Family Forests Are Key to Fighting Climate Change. But They Need Help.

Climate

A path runs through a dense forest. James O'Neil / Getty Images

By Austyn Gaffney

Wayne Brensinger, 63, has spent his entire life exploring Deer View Farm in eastern Pennsylvania. From an early age, he hunted squirrels and deer, drank clean spring water, and meandered down game trails through 500 acres of Northern Appalachian woodlands, with just 25 acres cleared for corn and soybeans. The property, in his family for over 150 years, was an idyllic place to grow up and raise his own children.


Brensinger just assumed the trees would always be there; he didn’t have a plan for how to manage them long term. Then came the gypsy moths.

Dotted with blue and red circles down their backs, the bristly gypsy moth caterpillars chewed through the leaves of 250 acres of hardwood trees, including an estimated 1,250 of Brensinger’s favorite tree, the white oak, and over 7,500 chestnut oaks. The damage cleared the way for invasive species. Ferns and stilt grass, accompanied by the fast-growing saplings of birch and gum trees, took root and shaded out other valuable seedlings.

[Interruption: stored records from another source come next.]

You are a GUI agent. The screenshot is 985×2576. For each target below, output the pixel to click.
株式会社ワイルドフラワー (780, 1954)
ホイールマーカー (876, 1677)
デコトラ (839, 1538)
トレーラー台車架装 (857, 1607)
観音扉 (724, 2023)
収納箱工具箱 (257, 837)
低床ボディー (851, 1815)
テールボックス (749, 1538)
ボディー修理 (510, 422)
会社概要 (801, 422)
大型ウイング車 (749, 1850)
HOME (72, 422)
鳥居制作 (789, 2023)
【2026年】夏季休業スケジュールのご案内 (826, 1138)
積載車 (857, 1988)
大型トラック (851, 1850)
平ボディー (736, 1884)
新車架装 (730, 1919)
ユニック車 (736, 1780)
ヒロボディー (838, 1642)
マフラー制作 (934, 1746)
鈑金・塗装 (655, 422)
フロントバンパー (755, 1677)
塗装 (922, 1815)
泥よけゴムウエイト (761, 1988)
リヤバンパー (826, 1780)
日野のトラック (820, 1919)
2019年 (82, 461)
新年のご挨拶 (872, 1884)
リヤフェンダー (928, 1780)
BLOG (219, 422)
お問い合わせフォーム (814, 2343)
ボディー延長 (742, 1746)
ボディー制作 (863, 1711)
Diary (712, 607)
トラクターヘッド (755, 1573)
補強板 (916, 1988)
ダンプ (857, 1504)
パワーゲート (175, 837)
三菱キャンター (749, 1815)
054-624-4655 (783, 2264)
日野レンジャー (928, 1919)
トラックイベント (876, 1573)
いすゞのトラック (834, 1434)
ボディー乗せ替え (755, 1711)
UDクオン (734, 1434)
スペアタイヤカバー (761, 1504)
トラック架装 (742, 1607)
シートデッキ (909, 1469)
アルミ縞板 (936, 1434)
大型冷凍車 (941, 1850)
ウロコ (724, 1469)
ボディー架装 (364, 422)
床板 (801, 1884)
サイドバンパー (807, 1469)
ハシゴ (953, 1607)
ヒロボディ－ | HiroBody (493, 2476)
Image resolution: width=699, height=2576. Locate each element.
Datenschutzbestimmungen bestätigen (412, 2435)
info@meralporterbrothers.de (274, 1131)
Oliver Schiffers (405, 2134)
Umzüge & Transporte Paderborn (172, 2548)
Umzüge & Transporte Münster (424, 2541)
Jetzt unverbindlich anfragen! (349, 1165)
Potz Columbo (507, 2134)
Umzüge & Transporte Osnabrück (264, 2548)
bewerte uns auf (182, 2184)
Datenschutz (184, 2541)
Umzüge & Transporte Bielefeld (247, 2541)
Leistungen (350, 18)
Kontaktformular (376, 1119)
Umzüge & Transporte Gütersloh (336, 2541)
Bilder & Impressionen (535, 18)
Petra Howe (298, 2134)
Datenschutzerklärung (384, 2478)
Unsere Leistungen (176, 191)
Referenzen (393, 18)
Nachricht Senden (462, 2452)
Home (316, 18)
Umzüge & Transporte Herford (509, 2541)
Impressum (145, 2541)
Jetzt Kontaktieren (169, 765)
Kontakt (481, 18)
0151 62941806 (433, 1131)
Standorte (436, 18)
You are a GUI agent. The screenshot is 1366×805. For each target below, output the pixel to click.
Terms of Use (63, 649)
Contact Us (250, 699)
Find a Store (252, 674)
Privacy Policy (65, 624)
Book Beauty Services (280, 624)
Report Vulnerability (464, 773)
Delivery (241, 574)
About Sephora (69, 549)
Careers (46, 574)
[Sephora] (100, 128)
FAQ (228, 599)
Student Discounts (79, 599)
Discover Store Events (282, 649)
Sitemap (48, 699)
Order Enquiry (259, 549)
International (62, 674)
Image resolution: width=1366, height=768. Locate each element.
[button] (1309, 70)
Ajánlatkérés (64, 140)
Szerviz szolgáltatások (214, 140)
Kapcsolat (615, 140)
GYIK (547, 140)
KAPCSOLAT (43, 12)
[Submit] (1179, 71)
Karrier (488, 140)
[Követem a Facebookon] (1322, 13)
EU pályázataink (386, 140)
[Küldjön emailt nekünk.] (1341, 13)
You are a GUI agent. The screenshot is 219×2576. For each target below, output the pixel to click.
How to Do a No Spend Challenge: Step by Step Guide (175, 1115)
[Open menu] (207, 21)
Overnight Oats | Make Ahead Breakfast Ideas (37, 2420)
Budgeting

“They came in and just ate all the trees,” said Brensinger. “We had some large die-offs due to those caterpillars.”

Only half his woods remained. Brensinger hired a forester for the first time, and together they created a forest management plan ― a road map for the continual care of his forest. They applied herbicide and replanted ravaged trees, and his woods have started to rebound. But it will take over 60 years of continual management for the new, younger trees to grow to the maturity of the ones killed.

Brensinger’s struggle is far from unique, it’s hard to maintain healthy forests especially as the impacts of the climate crisis become more pronounced.

“Family forests face numerous threats, amplified by climate change, including invasive pests, pathogens and a legacy of unsustainable forest management,” said Josh Parrish, director of working woodlands for the The Nature Conservancy, an environmental non-profit. Forest owners need support and resources to tackle these, he added, not just for their own benefit but because their trees represent a vital weapon in the fight against climate change.

Forests are natural carbon sinks, soaking up more carbon from the atmosphere than they release, and research shows that improving the stewardship of woodlands is one of the most effective tools for removing carbon dioxide from the atmosphere.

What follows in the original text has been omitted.